** START OF Extracted information **
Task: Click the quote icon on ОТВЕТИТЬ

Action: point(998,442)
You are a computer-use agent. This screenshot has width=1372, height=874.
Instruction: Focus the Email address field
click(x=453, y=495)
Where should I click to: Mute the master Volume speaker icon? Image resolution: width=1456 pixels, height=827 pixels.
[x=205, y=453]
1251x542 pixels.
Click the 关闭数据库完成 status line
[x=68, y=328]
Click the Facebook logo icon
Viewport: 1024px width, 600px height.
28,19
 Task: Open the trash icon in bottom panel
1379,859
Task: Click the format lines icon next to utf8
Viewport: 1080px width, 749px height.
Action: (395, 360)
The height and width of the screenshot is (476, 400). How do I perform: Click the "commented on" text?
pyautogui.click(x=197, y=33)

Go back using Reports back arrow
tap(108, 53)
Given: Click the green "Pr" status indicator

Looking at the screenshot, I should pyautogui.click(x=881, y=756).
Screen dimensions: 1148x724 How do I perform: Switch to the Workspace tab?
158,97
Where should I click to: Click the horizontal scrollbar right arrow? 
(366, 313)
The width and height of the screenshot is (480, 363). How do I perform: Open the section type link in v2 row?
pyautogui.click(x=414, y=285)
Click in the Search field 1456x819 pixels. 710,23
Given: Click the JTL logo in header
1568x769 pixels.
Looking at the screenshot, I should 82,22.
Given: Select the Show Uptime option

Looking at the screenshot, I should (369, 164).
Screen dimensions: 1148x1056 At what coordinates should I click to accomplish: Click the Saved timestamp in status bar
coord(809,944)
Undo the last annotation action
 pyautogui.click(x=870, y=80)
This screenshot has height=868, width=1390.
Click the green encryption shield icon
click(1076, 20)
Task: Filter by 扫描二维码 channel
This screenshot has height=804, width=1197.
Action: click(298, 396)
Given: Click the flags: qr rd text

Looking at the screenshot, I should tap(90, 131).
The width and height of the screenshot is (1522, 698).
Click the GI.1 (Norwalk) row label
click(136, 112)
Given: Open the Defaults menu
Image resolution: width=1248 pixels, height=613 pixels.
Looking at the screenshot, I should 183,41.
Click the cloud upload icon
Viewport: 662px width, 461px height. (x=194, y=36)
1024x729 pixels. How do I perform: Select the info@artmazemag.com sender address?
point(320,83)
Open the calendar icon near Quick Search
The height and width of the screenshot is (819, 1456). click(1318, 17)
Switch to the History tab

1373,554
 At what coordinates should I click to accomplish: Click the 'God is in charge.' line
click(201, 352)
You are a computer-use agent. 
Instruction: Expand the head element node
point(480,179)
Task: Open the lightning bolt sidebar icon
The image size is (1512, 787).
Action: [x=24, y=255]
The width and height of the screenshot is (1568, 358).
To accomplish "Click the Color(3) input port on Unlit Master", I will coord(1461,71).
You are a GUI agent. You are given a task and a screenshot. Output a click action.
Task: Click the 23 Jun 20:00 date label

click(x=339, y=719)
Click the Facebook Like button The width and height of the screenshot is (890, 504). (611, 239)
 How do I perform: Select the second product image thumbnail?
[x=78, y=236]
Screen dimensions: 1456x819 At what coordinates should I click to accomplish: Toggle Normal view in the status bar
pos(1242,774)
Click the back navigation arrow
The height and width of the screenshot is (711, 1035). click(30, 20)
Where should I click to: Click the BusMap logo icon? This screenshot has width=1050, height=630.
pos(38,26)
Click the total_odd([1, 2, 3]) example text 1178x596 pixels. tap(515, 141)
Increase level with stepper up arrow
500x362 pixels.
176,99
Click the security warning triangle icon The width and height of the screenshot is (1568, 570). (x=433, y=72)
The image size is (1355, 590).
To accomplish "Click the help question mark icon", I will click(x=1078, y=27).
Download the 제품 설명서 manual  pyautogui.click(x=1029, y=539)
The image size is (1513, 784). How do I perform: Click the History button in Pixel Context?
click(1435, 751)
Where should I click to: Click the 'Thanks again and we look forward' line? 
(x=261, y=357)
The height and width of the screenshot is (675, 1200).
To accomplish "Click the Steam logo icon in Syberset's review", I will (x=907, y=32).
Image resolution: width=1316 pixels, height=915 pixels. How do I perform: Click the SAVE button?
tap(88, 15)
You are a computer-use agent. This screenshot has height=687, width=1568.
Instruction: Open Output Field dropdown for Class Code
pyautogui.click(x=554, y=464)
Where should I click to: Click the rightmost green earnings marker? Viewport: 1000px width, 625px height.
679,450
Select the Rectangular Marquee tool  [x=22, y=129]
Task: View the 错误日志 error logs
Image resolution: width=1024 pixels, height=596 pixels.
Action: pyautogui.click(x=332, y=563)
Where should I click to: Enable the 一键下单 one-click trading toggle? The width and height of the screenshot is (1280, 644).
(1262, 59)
** END OF Extracted information **
_Written problem_
Render the listing, starting at the line that contains "The width and height of the screenshot is (1522, 698)." and ending at the line that contains "Viewport: 662px width, 461px", as a two-column CSV with the headers request and answer. Put each request and its answer on one row, and quote every field with its line breaks replaced by spaces.

_Solution to the exercise_
request,answer
"The width and height of the screenshot is (1522, 698). Click the GI.1 (Norwalk) row label","click(136, 112)"
"Given: Open the Defaults menu Image resolution: width=1248 pixels, height=613 pixels.","Looking at the screenshot, I should 183,41."
"Click the cloud upload icon","Viewport: 662px width, 461px height. (x=194, y=36)"